Ministério Público do Piauí (MPPI) Controle eletrônico de ponto em Boqueirão
Controle eletrônico de ponto em Boqueirão

O Ministério Público do Estado do Piauí (MPPI), por meio da Promotoria de Justiça de Capitão de Campos, recomendou à Prefeitura e à Câmara Municipal de Boqueirão do Piauí a implantação de um sistema eletrônico para controle de ponto dos servidores.

A recomendação, feita pelo promotor de Justiça Vinícius Nunes de Paula, surge do Procedimento Administrativo nº 09/2026. O objetivo é melhorar e fiscalizar a frequência dos servidores dos poderes Executivo e Legislativo do município.
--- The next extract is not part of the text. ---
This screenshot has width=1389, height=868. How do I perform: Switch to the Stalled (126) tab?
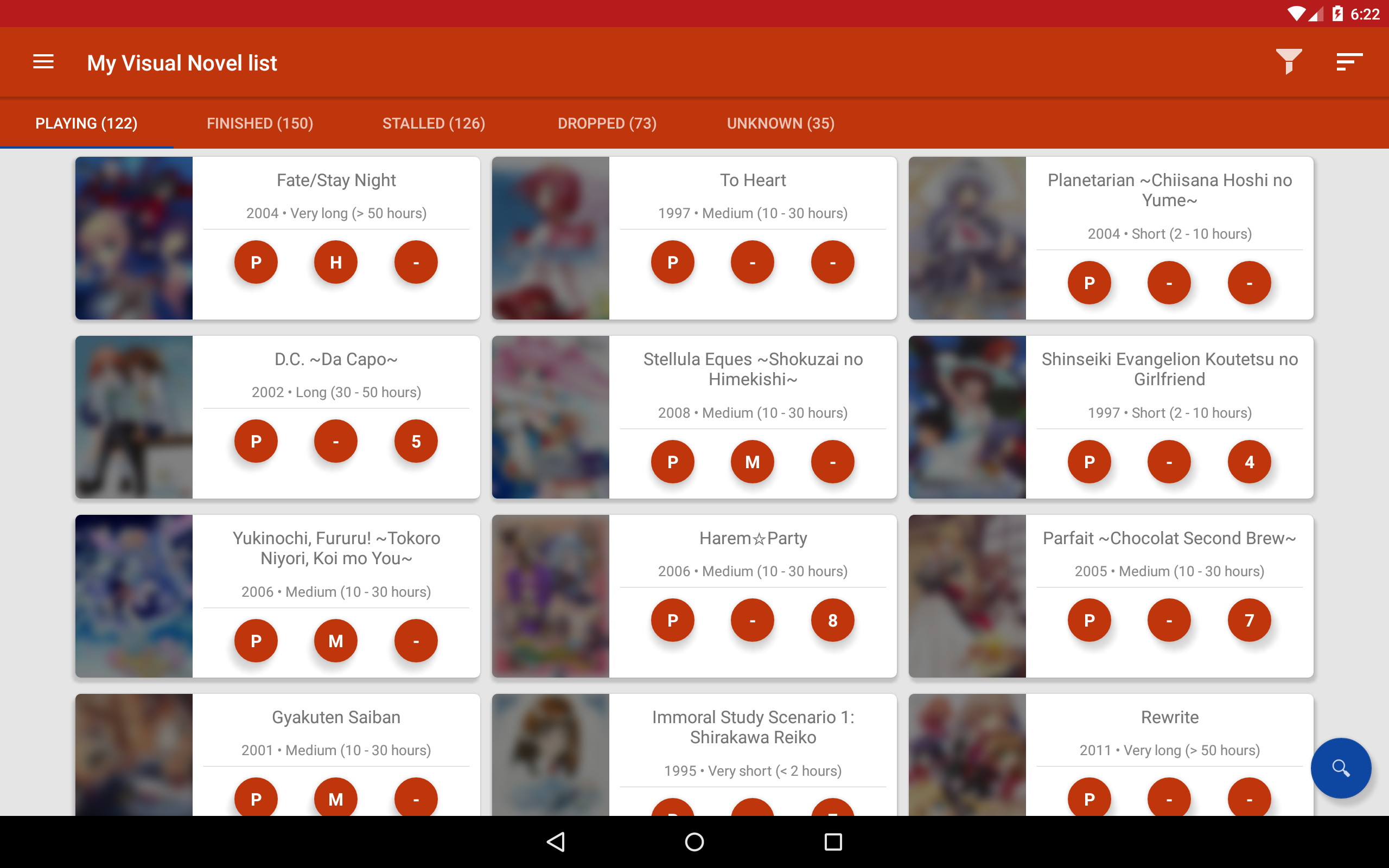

Atualmente, a Câmara de Boqueirão controla a frequência com folhas manuais, enquanto a Prefeitura não respondeu às solicitações sobre o controle de assiduidade. O MPPI orientou que o novo sistema, a ser implementado em 90 dias, seja auditável e inclua identificação biométrica, digital ou facial, possibilitando a emissão de relatórios detalhados.

Além disso, recomenda-se a edição de regulamentação interna em 45 dias para definir regras de frequência, responsabilidades e consequências para fraudes e ausências não justificadas. A Prefeitura e a Câmara também devem nomear, no prazo de 30 dias, responsáveis pela gestão e fiscalização desse sistema, integrando-o aos órgãos internos de controle.

O MPPI sugere ainda que, em 15 dias, as chefias orientem seus setores a evitar registros uniformes de frequência, conhecidos como “ponto britânico”, até que o novo sistema seja implementado. Caso a recomendação não seja atendida, poderão ser adotadas medidas judiciais e extrajudiciais.